Вот в первой сцене Марат и Лика долго и подробно говорят о буфете. И как Лика его общипывала, и почему не сожгла. А зри­тели смотрят на сцену и никакого буфета не видят. 
Что ж, мы не какие-нибудь замшелые провинциалы, мы понимаем: это законная театральная условность. 
Но вот другое понять сложнее. 
Условность, в принципе, нужна для того, чтобы быт на сцене не отвлекал зрителя от человека на сцене. А этот проклятый несу­ществующий буфет отвлекает гораздо боль­ше, чем отвлекал бы реальный. Если в пьесе есть ружье, оно должно выстрелить – это уже стало банальностью.
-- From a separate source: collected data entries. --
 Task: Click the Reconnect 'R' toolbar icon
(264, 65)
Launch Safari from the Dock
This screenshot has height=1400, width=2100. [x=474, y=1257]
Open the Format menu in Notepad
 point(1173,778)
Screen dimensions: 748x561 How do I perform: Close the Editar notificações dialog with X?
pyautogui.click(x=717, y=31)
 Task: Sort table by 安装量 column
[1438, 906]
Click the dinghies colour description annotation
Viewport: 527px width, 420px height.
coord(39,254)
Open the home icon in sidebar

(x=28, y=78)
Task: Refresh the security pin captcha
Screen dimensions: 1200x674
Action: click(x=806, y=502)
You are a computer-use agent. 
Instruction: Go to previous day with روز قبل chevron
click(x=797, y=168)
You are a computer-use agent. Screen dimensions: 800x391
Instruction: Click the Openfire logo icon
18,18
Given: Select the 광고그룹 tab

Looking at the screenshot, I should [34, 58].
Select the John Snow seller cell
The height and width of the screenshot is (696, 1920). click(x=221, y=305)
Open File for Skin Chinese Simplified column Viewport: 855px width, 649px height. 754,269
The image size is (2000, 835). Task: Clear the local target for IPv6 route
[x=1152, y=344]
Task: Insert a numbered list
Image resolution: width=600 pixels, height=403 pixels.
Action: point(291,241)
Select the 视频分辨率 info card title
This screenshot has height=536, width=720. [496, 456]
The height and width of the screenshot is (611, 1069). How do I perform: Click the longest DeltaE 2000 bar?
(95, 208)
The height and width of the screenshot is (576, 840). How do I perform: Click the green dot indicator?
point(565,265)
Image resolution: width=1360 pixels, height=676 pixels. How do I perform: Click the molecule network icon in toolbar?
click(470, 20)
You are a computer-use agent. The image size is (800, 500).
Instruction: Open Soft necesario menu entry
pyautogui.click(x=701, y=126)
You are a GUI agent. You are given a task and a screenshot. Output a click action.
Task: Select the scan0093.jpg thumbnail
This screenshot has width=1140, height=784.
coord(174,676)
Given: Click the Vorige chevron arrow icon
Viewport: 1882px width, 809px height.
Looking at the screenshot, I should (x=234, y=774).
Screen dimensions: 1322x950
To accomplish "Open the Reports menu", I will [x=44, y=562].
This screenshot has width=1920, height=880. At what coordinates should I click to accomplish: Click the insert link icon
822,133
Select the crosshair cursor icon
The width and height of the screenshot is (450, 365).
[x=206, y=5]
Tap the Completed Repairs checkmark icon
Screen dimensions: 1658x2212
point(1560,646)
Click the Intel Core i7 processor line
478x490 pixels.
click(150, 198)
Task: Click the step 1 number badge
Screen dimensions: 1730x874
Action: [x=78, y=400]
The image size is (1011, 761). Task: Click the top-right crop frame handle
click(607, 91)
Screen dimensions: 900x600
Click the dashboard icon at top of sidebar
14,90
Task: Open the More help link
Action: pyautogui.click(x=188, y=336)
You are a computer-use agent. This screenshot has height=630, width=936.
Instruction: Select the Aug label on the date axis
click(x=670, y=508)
Но если ружье стреляет, ему, вероятно, лучше все-таки присутствовать на сцене... 
Впрочем, не будем придираться — ведь это условность... 
В постановке А. Эфроса [6] буфет на сцене есть. А диалог гораздо мягче, лиричней, достоверней. Но зато есть задник [7] с тремя сумрачными юными лицами, глядящими на зрителя. И задник этот создает определен­ное настроение. На сцене плачут, болеют, целуются, любят и расстаются — а за спи­нами героев неподвижно смотрят на зрите­ля три пары глаз, как бы предупреждая, что происходящее на сцене — это еще не главное в спектакле. Что историю троих ле­нинградских ребят нам рассказывают (не показывают, а именно рассказывают) не ради самой истории, а во имя чего-то более значительного. Три пары глаз уже знают всю историю до конца, уже сделали выво­ды из нее. Герои смеются, а лица на задни­ке печальны... 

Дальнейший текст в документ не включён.